Keep an open mind and leave assumptions and ideas you already know behind. There are many different ways to do these things. Getting rid of ideas that mindfulness has to be a certain way can help. People with diabetes often learn how to solve problems, and it is recommended that they use these skills in their mindful-based practice.

Meditation and being aware can be done in more than one way. Most types are built around the following main parts:

  • Paying close attention
  • Controlling your own feelings
  • Compassion
  • Getting to know yourself better

 

4. Join a group of people

Find a group of people to hang out with. It gives extra help to mindful-based daily practice.
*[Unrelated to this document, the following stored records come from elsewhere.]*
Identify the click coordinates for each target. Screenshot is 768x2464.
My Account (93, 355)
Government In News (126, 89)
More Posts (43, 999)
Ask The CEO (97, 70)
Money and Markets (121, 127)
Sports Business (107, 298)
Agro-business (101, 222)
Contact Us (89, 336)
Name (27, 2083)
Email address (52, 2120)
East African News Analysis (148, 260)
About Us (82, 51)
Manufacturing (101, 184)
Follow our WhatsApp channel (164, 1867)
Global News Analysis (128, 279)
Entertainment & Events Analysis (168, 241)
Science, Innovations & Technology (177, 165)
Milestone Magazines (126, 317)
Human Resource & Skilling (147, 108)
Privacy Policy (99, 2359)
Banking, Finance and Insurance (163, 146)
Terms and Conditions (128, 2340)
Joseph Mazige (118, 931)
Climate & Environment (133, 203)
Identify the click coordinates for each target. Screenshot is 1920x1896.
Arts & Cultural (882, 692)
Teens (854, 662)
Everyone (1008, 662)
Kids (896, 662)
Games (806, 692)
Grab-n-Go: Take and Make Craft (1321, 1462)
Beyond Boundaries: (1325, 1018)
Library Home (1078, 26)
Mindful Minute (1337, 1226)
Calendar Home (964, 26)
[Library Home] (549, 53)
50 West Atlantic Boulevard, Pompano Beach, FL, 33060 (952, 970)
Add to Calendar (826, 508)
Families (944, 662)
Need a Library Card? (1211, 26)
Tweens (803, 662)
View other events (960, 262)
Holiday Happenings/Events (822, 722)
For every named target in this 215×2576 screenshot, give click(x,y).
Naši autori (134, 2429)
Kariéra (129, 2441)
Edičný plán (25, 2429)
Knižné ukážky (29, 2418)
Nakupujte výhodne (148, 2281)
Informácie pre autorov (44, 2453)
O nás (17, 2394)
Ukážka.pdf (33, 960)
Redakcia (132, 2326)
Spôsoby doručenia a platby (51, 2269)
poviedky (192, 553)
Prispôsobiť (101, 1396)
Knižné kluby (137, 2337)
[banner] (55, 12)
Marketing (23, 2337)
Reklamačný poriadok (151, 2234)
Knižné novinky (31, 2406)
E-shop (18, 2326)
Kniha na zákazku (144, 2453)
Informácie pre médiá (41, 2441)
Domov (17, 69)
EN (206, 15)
It’s very helpful to find a group of people or a community with whom you have something in common. Taking care of diabetes requires a link between the mind and the body. 

There are physical signs and facts, but there are also decisions to be made and feelings to deal with. Mindfulness lets a person “become a first-person scientist of their own life”. This can help you live well with diabetes as you go through life.

 

5. Try some gentle things

A physical practice that is very hard, like some types of yoga, can help lower blood glucose levels by making people move more and making them lose weight. But gentle and sitting yoga may also help lower blood sugar, in part by making people with diabetes feel less stressed.

Sitting, breathing, and moving while breathing have a big effect on people with diabetes. And many of yoga’s benefits come from the fact that it is not just a physical practice, but also a practice of being aware of the mind and body. Support for yoga comes from the physical practice of pranayama (controlling your breath) and meditation.

 

6. Intuitive Eating 

Even if you have diabetes, it’s still important to watch what you eat and see how different things affect your blood sugar. But Intuitive Eating can help reduce worry and guilt about food choices by keeping track of blood glucose and making changes to eating habits in a way that doesn’t judge.

For example, instead of thinking “I can’t eat this,” an intuitive eater will think “my blood glucose doesn’t respond as well to this food” and change what they eat as required.

Takeaway

More and more study shows that mind-body practices, like yoga, can help people with type 2 diabetes lower their blood sugar levels. Even though there are some positive effects, more long-term study is still needed.

Even so, almost everyone can benefit from becoming more aware. Mind-body practices that were part of the latest study could be tried by people with type 2 diabetes to see if they help.